RapidAssistant wrote:We've had lost car dealers, lost Wimpy bars, lost department stores and lost record shops, but anyone remember other big chains that were once big household names and were merged, went out of business or otherwise fell into the forgotten trench of history....and can you remember where they were???
Some examples:
- Dodge City - Scottish DIY chain that was swallowed up by B&Q in the early 1980s; there was one on Hamilton Road, that finally closed as a B&Q in 2005 when the big one was built in Parkhead, torn down to make way for houses. Can anyone remember any others?
- Templetons Supermarket - (I believe Galbraiths were part of the same group); absorbed into Presto. then Safeway. There was one on Westmuir Street in Parkhead; it is now a Farmfoods I think.
- Clydesdale (the electrical retailer); there were several in Glasgow as it was a local firm. Think they got swallowed up by Dixons/Currys in the end. There was one on Jamaica St for sure, another on Duke Street, and they had a unit in the Forge, Parkhead as well which replaced the Westmuir Street branch.

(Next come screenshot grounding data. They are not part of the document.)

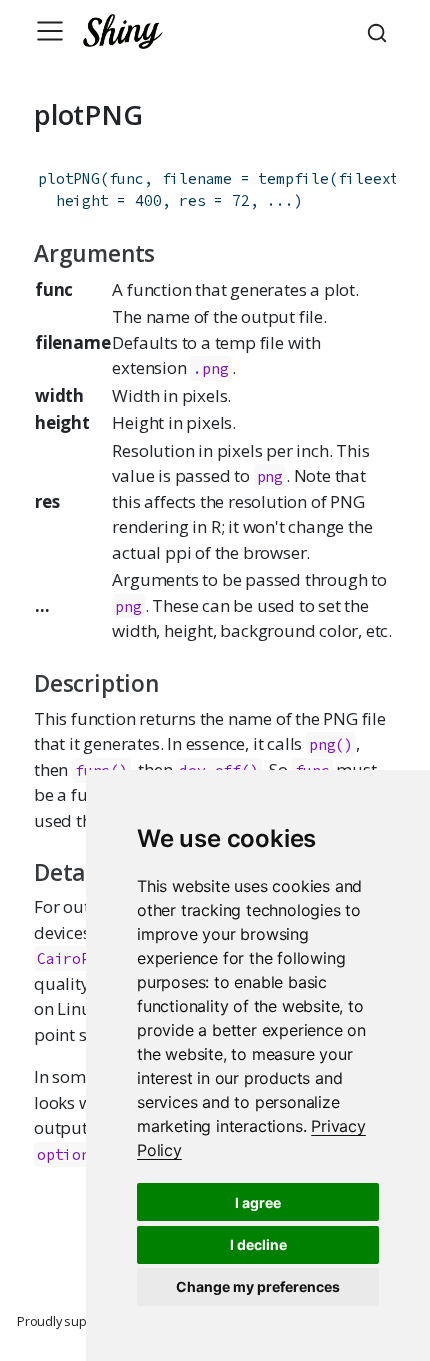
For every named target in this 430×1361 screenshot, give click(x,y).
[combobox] (380, 31)
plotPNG (69, 178)
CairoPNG (72, 958)
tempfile (293, 178)
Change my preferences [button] (258, 1286)
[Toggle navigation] (50, 31)
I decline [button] (258, 1244)
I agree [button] (258, 1202)
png (270, 476)
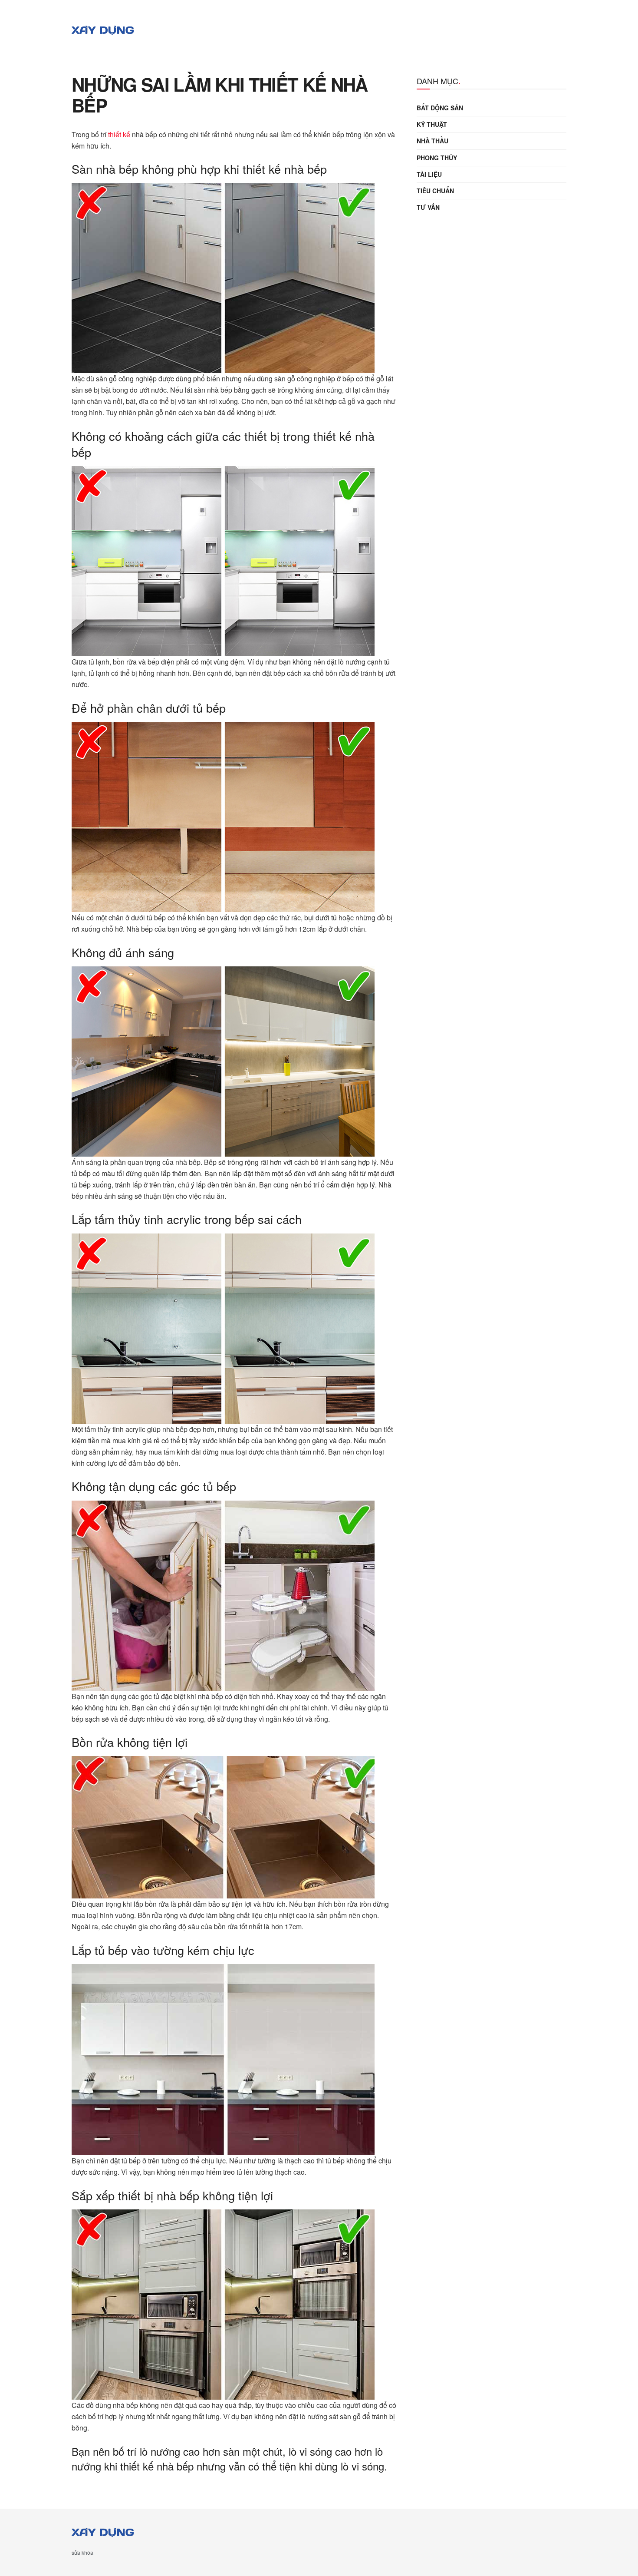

- SSEB/Scottish Power; remember the big one on Sauchiehall Street opposite C&A's/Dunnes Stores?
...over to you!
The biggest cause by far of the loss of all British Industry was the lack of investment put into it which meant they couldn't improve to keep up with much cheaper foriegn stuff. Back in 1978 British Steel where getting a million quid a day from the taxpayer just to try and stay in business, very little of that money if in fact in was invested in the company. One of BS employees wrote into the paper that in a Sheffield plant the canteen cutterly had made in Korea engraved on it. British Leyland in the early 1980's where being robbed by there employers of hundreds of millions worth of car parts and even whole engines every year. My uncle worked as a delivery man with Clydesdale in the late 70's and told me that they where stealing loads of things like tv.s and music centres and loading them into their lorries and selling them every time they picked up a load at the warehouse. The minimum wage didn't help much either unless you were lucky enough to be able to keep your job
instead of lose it to a foriegn country where your wage could pay ten men. By the end of the 1980's almost all ICI's patents had run out and they invested the money to get others. British Steel are now run by an Indian company Corus and have been well invested in and are doing well.